**Task goal**
Render the lines below as a JSON list of strings, one string per line, skipping blank lines and leaving out the pictures.

☆ ☆ ☆ ☆

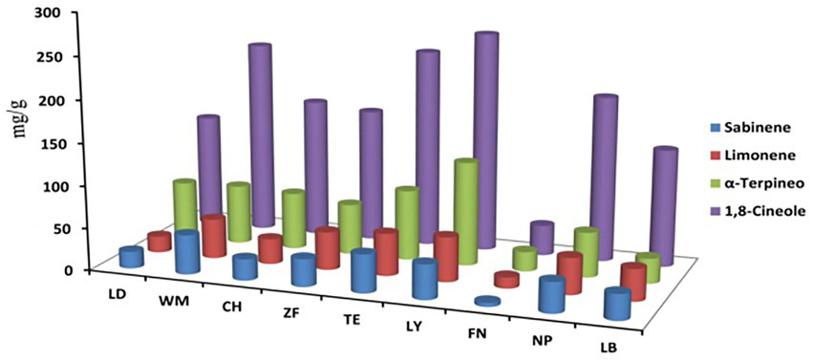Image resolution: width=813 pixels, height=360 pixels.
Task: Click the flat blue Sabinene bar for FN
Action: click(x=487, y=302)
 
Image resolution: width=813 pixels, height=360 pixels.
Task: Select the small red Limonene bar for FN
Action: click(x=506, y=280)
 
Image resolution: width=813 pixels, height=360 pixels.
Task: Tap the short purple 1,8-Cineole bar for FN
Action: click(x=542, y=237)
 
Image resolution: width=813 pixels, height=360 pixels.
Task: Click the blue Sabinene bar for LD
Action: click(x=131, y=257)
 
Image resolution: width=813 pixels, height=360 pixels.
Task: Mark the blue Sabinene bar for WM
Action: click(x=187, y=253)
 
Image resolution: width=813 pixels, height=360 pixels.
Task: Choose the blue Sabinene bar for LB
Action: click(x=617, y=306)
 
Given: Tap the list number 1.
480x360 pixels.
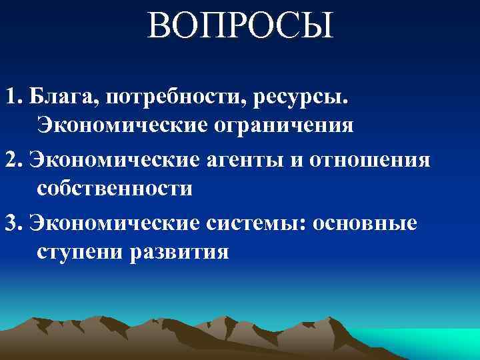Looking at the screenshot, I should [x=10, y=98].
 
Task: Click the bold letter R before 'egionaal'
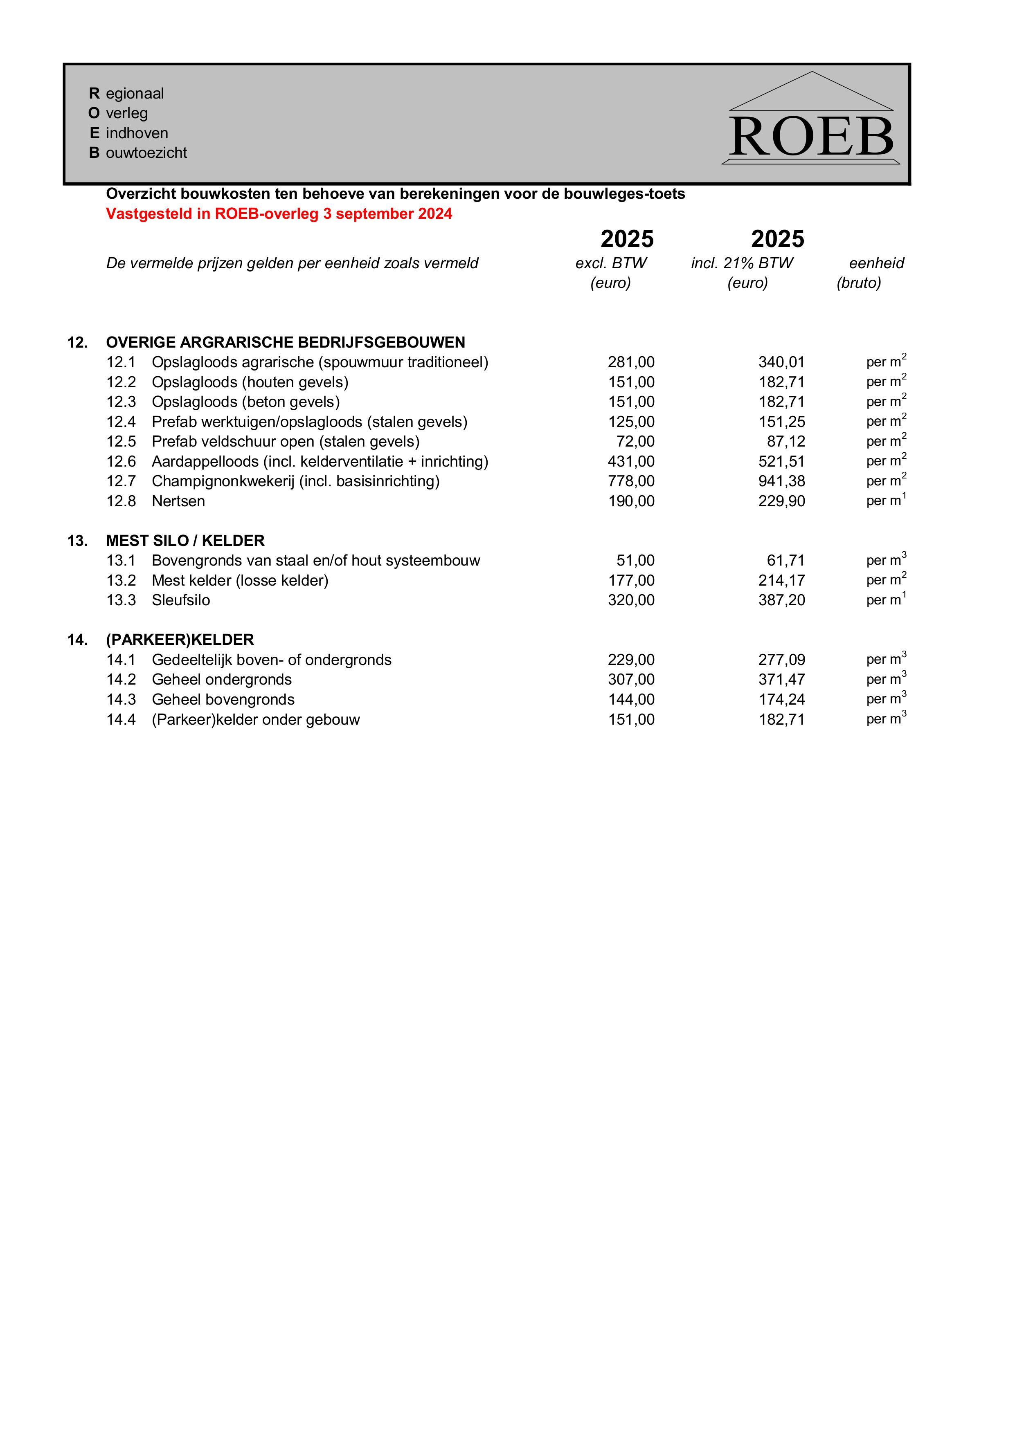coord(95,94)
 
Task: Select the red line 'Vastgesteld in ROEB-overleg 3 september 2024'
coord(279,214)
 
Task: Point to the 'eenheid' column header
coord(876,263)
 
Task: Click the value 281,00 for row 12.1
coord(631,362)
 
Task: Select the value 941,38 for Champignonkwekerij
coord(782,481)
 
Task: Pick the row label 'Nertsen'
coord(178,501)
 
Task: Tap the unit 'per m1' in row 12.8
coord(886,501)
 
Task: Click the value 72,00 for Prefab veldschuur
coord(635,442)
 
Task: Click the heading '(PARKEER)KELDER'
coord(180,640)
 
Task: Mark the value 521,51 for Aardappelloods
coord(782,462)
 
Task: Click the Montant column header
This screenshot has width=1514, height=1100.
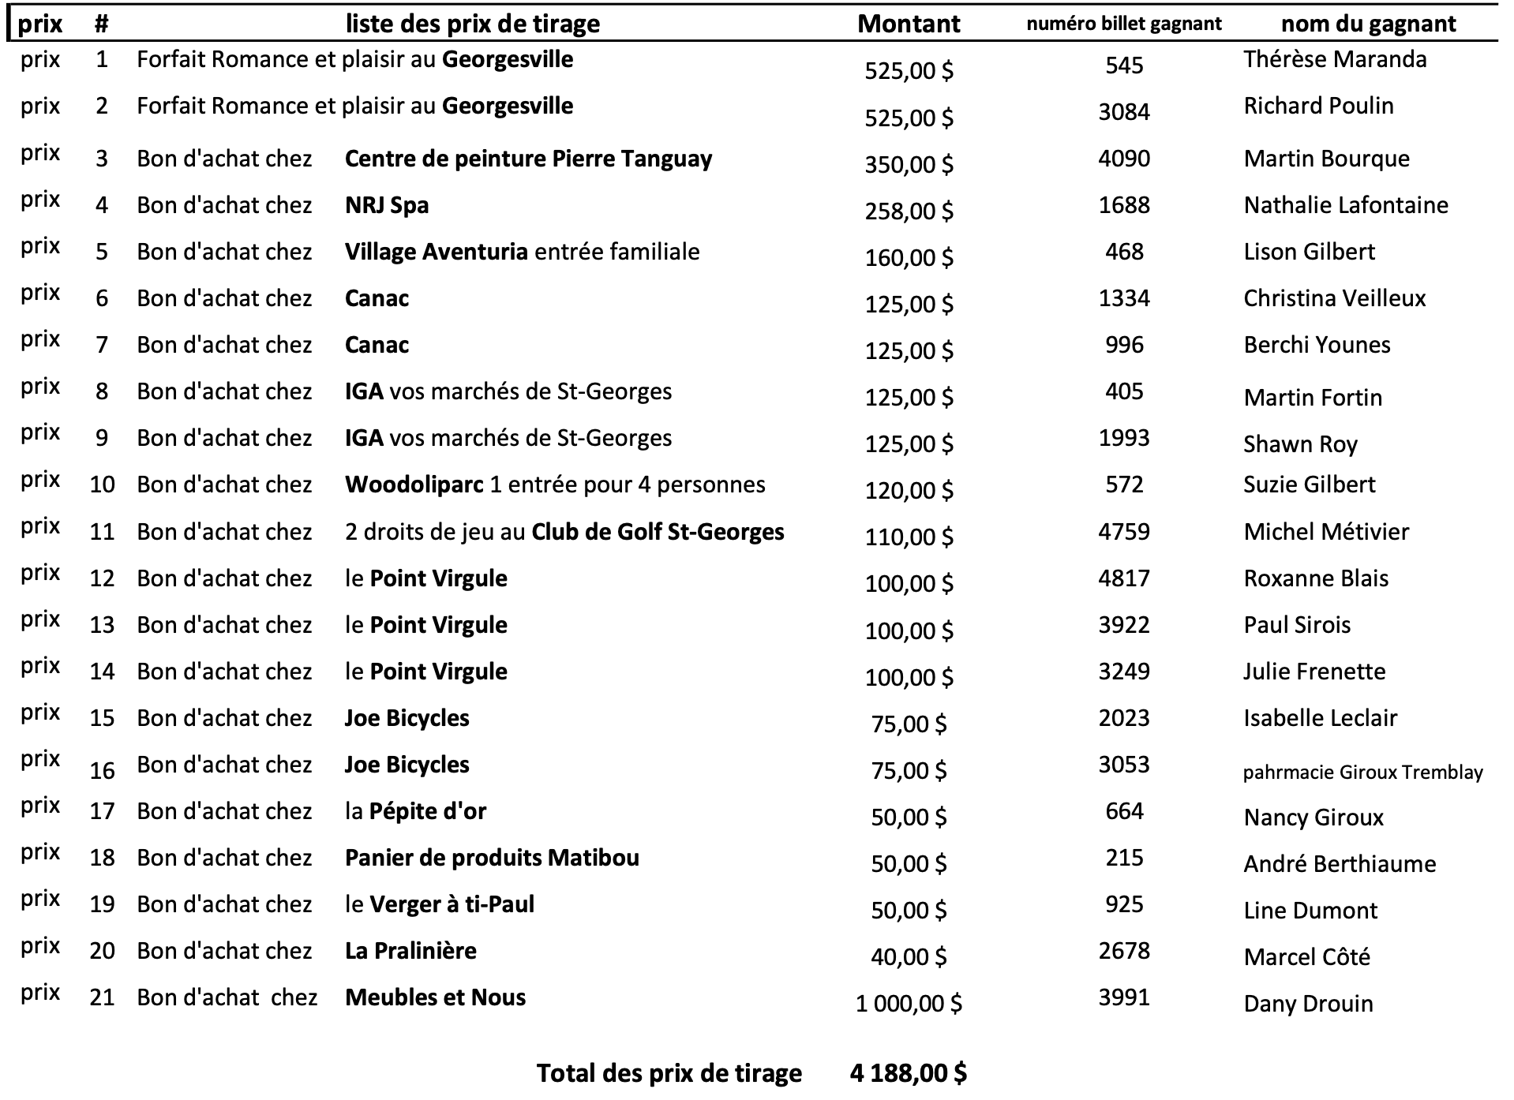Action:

☆ ☆ ☆ ☆

**Expected answer**
[
  "Image resolution: width=813 pixels, height=360 pixels.",
  "Task: Click the flat blue Sabinene bar for FN",
  "Action: click(x=487, y=302)",
  "Image resolution: width=813 pixels, height=360 pixels.",
  "Task: Select the small red Limonene bar for FN",
  "Action: click(x=506, y=280)",
  "Image resolution: width=813 pixels, height=360 pixels.",
  "Task: Tap the short purple 1,8-Cineole bar for FN",
  "Action: click(x=542, y=237)",
  "Image resolution: width=813 pixels, height=360 pixels.",
  "Task: Click the blue Sabinene bar for LD",
  "Action: click(x=131, y=257)",
  "Image resolution: width=813 pixels, height=360 pixels.",
  "Task: Mark the blue Sabinene bar for WM",
  "Action: click(x=187, y=253)",
  "Image resolution: width=813 pixels, height=360 pixels.",
  "Task: Choose the blue Sabinene bar for LB",
  "Action: click(x=617, y=306)",
  "Given: Tap the list number 1.",
  "480x360 pixels.",
  "Looking at the screenshot, I should [x=10, y=98].",
  "Task: Click the bold letter R before 'egionaal'",
  "coord(95,94)",
  "Task: Select the red line 'Vastgesteld in ROEB-overleg 3 september 2024'",
  "coord(279,214)",
  "Task: Point to the 'eenheid' column header",
  "coord(876,263)",
  "Task: Click the value 281,00 for row 12.1",
  "coord(631,362)",
  "Task: Select the value 941,38 for Champignonkwekerij",
  "coord(782,481)",
  "Task: Pick the row label 'Nertsen'",
  "coord(178,501)",
  "Task: Tap the unit 'per m1' in row 12.8",
  "coord(886,501)",
  "Task: Click the value 72,00 for Prefab veldschuur",
  "coord(635,442)",
  "Task: Click the heading '(PARKEER)KELDER'",
  "coord(180,640)",
  "Task: Mark the value 521,51 for Aardappelloods",
  "coord(782,462)",
  "Task: Click the Montant column header",
  "This screenshot has width=1514, height=1100.",
  "Action:"
]